A digital archive of material related to an American Psychological Association questionnaire on research ethics issued between 1968 and 1970 has been launched online. This resource, the Wesleyan Digital Archive of Psychology has been put together under the leadership of Jill Morawski and Laura Stark, both of Wesleyan University. Although the material for the digital archive is still under development, several sample surveys are currently available on the site, both as transcriptions and as digital images (as pictured at left). The Wesleyan Digital Archive of Psychology is described as follows:
Between 1968 and 1970, more than 3,000 psychologists wrote to leaders of the American Psychological Association and described instances of ethically questionable research. The psychologists were responding to a questionnaire that the APA mailed to two-thirds of its members—19,000 psychologists in all. The organization used psychologists’ stories to update its ethics code in 1973.

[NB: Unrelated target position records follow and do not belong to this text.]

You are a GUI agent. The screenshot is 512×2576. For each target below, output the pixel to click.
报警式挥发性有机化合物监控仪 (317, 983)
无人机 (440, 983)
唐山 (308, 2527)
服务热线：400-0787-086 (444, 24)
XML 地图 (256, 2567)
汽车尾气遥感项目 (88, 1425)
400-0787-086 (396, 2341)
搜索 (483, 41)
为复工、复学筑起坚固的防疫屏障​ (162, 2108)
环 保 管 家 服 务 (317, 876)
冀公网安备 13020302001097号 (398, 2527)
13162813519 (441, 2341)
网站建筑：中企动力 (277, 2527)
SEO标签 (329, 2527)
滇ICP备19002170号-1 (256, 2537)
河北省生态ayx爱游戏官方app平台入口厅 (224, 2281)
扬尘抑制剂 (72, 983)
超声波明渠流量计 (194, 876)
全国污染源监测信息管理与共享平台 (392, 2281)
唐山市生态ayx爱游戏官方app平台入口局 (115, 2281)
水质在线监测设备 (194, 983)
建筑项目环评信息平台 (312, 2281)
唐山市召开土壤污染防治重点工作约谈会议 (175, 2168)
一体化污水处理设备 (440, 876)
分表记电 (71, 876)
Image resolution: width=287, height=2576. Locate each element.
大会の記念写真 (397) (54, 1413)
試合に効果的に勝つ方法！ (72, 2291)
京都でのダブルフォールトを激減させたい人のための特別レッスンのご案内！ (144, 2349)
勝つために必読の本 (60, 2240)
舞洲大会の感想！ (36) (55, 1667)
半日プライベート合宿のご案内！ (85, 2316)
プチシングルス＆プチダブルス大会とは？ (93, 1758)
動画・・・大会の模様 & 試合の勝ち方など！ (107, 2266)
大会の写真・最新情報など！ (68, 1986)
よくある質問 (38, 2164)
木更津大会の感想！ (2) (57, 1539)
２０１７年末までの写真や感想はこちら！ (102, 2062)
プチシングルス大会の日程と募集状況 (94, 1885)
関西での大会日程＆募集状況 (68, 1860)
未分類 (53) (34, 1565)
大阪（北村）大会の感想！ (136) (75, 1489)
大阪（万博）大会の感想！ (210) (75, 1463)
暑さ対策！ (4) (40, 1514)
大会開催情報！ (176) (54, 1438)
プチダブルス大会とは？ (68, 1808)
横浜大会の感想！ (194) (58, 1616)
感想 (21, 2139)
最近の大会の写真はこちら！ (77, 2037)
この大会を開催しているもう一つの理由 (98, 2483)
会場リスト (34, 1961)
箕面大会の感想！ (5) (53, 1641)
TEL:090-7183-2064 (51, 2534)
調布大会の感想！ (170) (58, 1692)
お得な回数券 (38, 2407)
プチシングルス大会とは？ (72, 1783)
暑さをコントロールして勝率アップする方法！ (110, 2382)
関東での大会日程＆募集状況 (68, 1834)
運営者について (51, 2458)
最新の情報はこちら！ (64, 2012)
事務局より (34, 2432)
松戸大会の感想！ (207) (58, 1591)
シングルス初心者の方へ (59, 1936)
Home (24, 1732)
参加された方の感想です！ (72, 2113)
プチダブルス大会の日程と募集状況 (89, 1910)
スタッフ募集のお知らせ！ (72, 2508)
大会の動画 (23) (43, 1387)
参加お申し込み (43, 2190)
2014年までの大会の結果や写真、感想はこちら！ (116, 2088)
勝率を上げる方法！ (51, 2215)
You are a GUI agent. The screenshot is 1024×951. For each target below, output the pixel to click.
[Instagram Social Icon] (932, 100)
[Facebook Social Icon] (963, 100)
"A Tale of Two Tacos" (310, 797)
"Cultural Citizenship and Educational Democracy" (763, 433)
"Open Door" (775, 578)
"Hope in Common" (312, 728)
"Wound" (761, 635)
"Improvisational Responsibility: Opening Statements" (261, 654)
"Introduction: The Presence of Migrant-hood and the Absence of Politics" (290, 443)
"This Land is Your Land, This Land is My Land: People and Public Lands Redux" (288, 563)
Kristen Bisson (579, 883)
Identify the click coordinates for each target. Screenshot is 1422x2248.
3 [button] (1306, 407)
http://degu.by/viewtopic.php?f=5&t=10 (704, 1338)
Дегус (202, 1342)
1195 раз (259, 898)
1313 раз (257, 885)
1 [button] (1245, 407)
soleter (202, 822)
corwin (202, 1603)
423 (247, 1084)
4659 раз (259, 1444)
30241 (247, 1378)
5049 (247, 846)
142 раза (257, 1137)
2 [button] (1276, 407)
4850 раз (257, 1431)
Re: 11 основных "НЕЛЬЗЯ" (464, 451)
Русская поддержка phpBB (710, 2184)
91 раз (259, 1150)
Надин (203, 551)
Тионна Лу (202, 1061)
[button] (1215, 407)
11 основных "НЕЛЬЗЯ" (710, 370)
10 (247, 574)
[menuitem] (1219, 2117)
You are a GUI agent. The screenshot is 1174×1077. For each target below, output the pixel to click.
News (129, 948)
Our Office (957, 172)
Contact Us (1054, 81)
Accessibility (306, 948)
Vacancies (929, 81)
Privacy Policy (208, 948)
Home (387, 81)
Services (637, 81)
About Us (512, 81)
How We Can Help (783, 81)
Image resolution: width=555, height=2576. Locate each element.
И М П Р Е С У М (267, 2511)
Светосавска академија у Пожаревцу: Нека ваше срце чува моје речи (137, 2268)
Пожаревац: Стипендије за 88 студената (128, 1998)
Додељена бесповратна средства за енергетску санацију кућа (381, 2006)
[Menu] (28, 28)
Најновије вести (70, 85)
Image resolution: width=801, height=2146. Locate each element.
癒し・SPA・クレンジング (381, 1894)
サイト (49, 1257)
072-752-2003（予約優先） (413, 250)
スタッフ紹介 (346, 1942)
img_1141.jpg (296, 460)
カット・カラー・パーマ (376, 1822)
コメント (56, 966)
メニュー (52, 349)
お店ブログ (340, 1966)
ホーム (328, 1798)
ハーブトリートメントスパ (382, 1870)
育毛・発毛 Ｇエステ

The stories offer a vivid, panoramic view of American psychology in the decades after World War II from the perspectives of students, practitioners, and human subjects of research. The Wesleyan Digital Archive of Psychology is creating an electronic repository of the responses in two formats: as transcribed text documents, and as digital images. As of October 2010, transcription of the first wave of the questionnaire responses (comprising 1,000 responses) is complete.
The aims of the project are threefold:
- To improve access to the archival materials. The original documents are physically held at the Library of Congress, Washington, DC within the APA collection. The WesDAP electronic repository enables researchers to see, search, and analyze the materials online.
- To encourage collaboration among researchers. By sharing transcriptions and images of the materials, WesDAP aspires to promote research on the materials, and allow scholars who study a range of topics to connect across this common resource.
- To provide a pedagogical tool for courses in history, ethics, research methods, and a range of other areas. Instructors can use the materials to incorporate examples and classroom exercises into their curricula.